One, I have never involved myself in any sort of romantic funny-business, and from the looks of it that won't be changing anytime soon. However, the second thing I have never done that the majority of kids my age have -- attend a dance -- was checked off the list last Friday. The list is now down to one.
I want you to understand that going to this year's Homecoming Dance was not my idea. No, that little circle on my social calendar was put there by my parents, who saw the dance as an opportunity for me to expand my horizons and experience teenage culture at its greatest, maybe even learn something.
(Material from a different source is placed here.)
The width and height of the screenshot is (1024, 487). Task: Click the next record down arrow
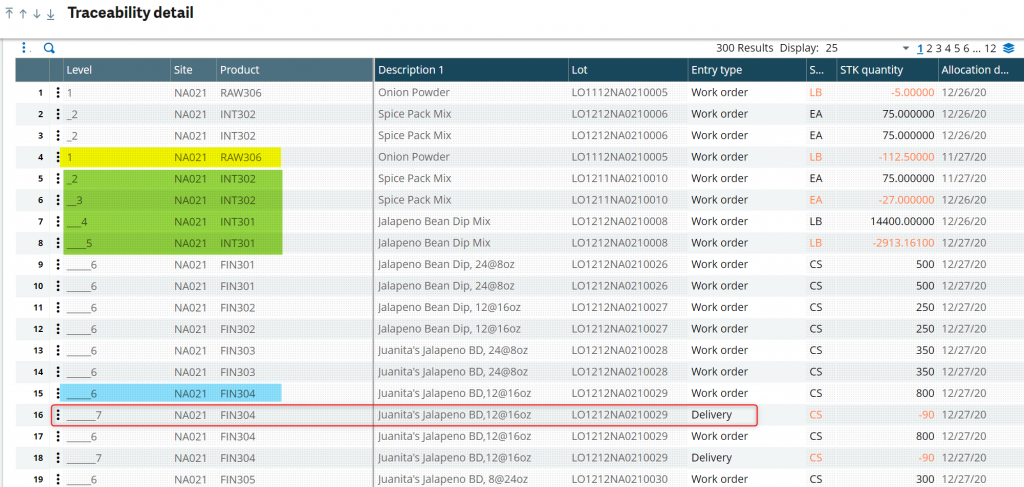pyautogui.click(x=37, y=14)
That's not to say I dreaded the prospect.
Actually, I thought it kind of sounded like fun, an opportunity to socialize and catch up with friends who I hadn't seen for two hours. Besides, I reasoned, it won't really be a violation of my "no dance" policy if I just go for the food and friends and don't physically get on the floor and dance. It'll be just like a party; I've been to those before.
But not like this.
There were two things that immediately occurred to me as I entered the school gymnasium where the dance was taking place. One, my parents had been right when they said that this was going to be a learning experience for me. I had no doubts of that. And two, Detroit Lakes takes its dances quite seriously.
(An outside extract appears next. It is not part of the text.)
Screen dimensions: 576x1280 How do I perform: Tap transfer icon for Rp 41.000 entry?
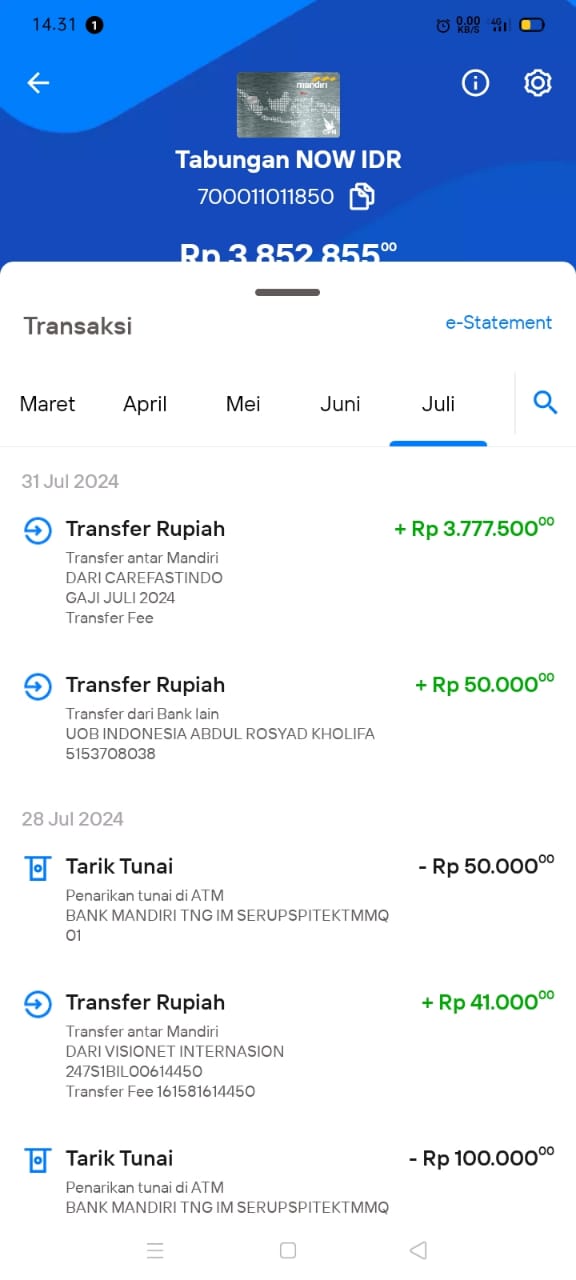coord(38,1003)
A professional disc jockey had been hired, who had brought his master arsenal of "party favors" with him; including a disco ball, bright flashing colored lights, and a fully functional fog machine. All these were well and good, but it was the speakers that led the show. They were huge, and looked noble, almost god-like perched the way they were on their stands above the crowd.
I want you to understand that dancing at this year's Homecoming Dance was not my idea. It was the idea of the surprisingly numerous people who came up to me almost immediately after the dance began, and, well, started right in.
Truth be told, I was completely unacquainted, and thus uncomfortable with the idea of dancing at first. I was also glad I hadn't taken up my parents on their offer to enroll me in ballroom dancing lessons -- they wouldn't have been any use to me here. The dance moves that were employed at this function were of the New Style, a much more, um, involved type of dancing than I had heard my parents speak of when describing their school dances.
This made for some rather awkward situations when people approached me and began using the New Style and I didn't really know I was supposed to react. But as the night wore on, I became increasingly proficient at this business of dancing. It's good to know you don't have to have the dancing skills of John Travolta to have fun at a school dance.
As the last song ended, it occurred to me that the Things-I-Have-Never-Done-That-Most-Sophomores-Have list was suddenly down to one. But I won't count on the last item being crossed off as easily.
Nathan Kitzmann is a sophomore at Detroit Lakes High School.